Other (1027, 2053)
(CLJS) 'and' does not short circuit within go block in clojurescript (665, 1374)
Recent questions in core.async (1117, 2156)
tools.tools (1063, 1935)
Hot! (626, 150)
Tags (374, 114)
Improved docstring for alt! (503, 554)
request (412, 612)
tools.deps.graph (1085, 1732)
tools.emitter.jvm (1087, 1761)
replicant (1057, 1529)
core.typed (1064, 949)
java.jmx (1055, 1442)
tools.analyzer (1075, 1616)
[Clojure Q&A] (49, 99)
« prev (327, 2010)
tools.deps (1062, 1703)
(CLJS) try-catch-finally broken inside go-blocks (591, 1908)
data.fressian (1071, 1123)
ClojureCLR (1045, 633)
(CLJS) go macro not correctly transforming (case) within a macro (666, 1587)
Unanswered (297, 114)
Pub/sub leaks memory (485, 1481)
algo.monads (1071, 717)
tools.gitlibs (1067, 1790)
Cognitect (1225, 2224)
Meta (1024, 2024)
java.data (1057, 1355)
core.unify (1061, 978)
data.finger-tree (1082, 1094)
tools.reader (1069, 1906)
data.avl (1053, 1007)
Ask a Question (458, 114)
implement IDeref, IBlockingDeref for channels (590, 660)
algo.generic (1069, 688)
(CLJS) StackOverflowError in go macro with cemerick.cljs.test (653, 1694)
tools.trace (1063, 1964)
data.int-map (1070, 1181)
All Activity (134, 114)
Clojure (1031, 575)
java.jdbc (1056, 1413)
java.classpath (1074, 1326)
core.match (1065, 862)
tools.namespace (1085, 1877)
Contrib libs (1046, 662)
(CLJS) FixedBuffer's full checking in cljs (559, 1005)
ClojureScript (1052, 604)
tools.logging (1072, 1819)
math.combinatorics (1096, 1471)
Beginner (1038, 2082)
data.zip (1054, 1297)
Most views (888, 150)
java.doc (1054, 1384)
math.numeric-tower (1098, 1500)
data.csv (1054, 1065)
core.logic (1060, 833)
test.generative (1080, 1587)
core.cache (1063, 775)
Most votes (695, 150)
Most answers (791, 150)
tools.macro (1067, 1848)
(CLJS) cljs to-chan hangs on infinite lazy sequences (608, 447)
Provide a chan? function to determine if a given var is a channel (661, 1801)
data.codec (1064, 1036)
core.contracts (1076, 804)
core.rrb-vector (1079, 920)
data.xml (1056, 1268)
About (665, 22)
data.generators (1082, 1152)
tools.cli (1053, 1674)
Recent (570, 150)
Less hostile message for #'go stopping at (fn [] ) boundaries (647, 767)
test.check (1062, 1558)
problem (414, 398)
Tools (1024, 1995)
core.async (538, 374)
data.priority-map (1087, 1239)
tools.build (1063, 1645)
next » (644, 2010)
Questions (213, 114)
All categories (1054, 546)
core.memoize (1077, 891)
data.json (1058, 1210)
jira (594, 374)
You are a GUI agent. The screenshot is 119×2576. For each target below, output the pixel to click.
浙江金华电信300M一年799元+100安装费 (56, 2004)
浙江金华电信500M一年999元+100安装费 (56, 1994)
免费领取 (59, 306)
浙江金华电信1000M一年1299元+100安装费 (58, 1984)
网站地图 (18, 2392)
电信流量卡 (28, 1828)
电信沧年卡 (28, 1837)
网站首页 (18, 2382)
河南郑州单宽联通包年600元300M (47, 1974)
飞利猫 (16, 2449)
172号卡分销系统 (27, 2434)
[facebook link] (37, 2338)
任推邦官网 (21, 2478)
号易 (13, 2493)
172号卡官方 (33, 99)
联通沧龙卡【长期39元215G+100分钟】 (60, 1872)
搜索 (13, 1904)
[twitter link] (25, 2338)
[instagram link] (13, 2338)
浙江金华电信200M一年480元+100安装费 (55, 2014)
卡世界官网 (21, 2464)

INSTRUCTIONS FOR THE TASK —
Check each line of the listing for "async", and copy the ones that hold it.

SOLUTION TO THE PROBLEM —
Recent questions in core.async (1117, 2156)
core.async (538, 374)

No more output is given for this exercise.